The Earl of Lauderdale

proposed an adjournment of a fortnight. He rose, he said, to say a few words about the protection given to labourers by the law of the land. It appeared on the examination of witnesses before the committee of last year, that two factories were discovered so dirty and unhealthy, that he, with all his desire that compacts between the employer and the labourer should be free, thought that they ought to be put down. He had asked their names; then he had asked if the magistrates had not exerted, in correcting them, the powers given by sir Robert Peel's bill; but he was told that there had been no interference. Was it not, therefore, more necessary to pass an act to compel magistrates to do their duty, than to enact new laws, which, like that to which he alluded, might be allowed to remain inoperative? He was convinced that no good could be gained by the agitation of the question, while much evil might result from the false expectations which renewed discussion would excite. These false expectations, which could never be realized, were the true cause of the disturbances which disgraced Manchester last Summer. In support of this, the noble earl read an extract from the evidence taken before the committee on the cotton-bill, last year, in which a Mr.
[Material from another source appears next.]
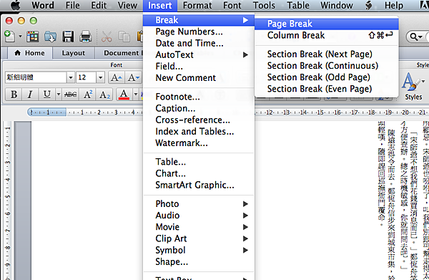Click the red font color button
429x280 pixels.
click(x=124, y=95)
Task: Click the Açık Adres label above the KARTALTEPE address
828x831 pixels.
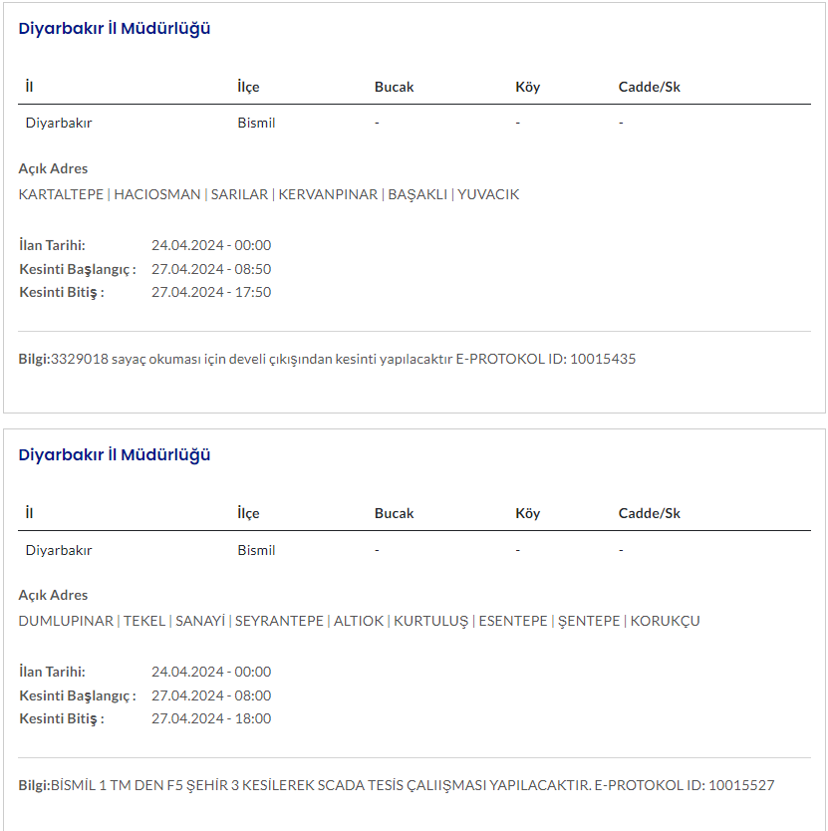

Booth stated, that he had delivered to the Manchester Chronicle, and paid fifteen guineas for the insertion of an article which advocated the principle of the bill, in limiting the hours of labour as equivalent to a higher rate of wages. The noble earl concluded by asking for delay, that the manufacturers might cool a little before the further agitation of the question.

The Bishop of Chester

did not see any reason for thinking that on a future occasion there would be a fuller attendance of members. A noble earl had argued, that there existed a connexion between the disturbances in Manchester, during last Summer, and the exertions of the petitioners; but he could assure him that there was not the least foundation for such an opinion. The imputations thrown on the petitioners were, therefore, entirely groundless. They had conducted themselves with the most perfect prudence, with the most complete submission to the laws, and in the most inoffensive manner. He had himself been asked by them, whether he would advise meetings to be called at Manchester, Bolton-le-Moors, and Stockport, for the purpose of petitioning parliament, and he advised them to call no such meetings. He warned them of the dangers that might ensue, and gave it as his opinion, that no advantage could result from such a measure. Accordingly, no meeting was called at any of those places, nor had the petitioners formed the least connexion with those who had assembled in a more riotous manner. With regard to this last fact, he did not rest merely on the circumstance he had mentioned, or the casual observation of even people well informed. Some of the rioters of Stockport were tried at Chester, and he himself had attended, for the express purpose of ascertaining whether any connexion like that stated by the noble earl really existed, and he had left the court with the conviction that there was no ground for the charge. He held in his hand an address from the petitioners, declaring that they held in abhorrence the disturbances that had disgraced Manchester and its neighbourhood last Summer. He could not help remarking, that the reason which the noble earl gave for refusing to proceed farther, was in his mind a good reason for hastening the enactment of the law. Much good had already been done by parliamentary interference; and that afforded a strong argument why parliament should go on to complete its work.

The motion was then postponed to this day fortnight.